Take the line that contains "Sistem Deteksi &" as the first line and the last line of the records as the end. Please set down everything in that range exactly.

» **Supplied data**:
►

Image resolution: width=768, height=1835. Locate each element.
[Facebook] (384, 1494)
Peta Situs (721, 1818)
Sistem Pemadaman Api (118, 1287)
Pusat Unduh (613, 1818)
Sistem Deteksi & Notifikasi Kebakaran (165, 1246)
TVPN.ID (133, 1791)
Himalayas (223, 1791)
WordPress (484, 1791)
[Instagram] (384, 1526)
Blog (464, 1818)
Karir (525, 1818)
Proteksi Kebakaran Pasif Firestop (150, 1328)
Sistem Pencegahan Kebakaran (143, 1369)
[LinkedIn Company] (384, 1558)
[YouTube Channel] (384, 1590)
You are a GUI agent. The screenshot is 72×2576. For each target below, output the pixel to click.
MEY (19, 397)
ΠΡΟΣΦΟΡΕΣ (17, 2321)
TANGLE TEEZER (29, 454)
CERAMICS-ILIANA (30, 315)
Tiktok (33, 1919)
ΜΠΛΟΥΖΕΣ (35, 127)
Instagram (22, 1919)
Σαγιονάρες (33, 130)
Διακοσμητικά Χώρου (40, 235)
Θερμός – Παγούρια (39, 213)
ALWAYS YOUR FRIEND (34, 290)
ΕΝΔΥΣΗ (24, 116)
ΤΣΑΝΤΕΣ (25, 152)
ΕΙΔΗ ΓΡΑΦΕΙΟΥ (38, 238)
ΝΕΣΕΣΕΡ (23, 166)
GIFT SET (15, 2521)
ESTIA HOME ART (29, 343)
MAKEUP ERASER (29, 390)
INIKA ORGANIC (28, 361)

◄

» **Finished exercise**:
Sistem Deteksi & Notifikasi Kebakaran (165, 1246)
TVPN.ID (133, 1791)
Himalayas (223, 1791)
WordPress (484, 1791)
[Instagram] (384, 1526)
Blog (464, 1818)
Karir (525, 1818)
Proteksi Kebakaran Pasif Firestop (150, 1328)
Sistem Pencegahan Kebakaran (143, 1369)
[LinkedIn Company] (384, 1558)
[YouTube Channel] (384, 1590)
You are a GUI agent. The screenshot is 72×2576. For each target below, output the pixel to click.
MEY (19, 397)
ΠΡΟΣΦΟΡΕΣ (17, 2321)
TANGLE TEEZER (29, 454)
CERAMICS-ILIANA (30, 315)
Tiktok (33, 1919)
ΜΠΛΟΥΖΕΣ (35, 127)
Instagram (22, 1919)
Σαγιονάρες (33, 130)
Διακοσμητικά Χώρου (40, 235)
Θερμός – Παγούρια (39, 213)
ALWAYS YOUR FRIEND (34, 290)
ΕΝΔΥΣΗ (24, 116)
ΤΣΑΝΤΕΣ (25, 152)
ΕΙΔΗ ΓΡΑΦΕΙΟΥ (38, 238)
ΝΕΣΕΣΕΡ (23, 166)
GIFT SET (15, 2521)
ESTIA HOME ART (29, 343)
MAKEUP ERASER (29, 390)
INIKA ORGANIC (28, 361)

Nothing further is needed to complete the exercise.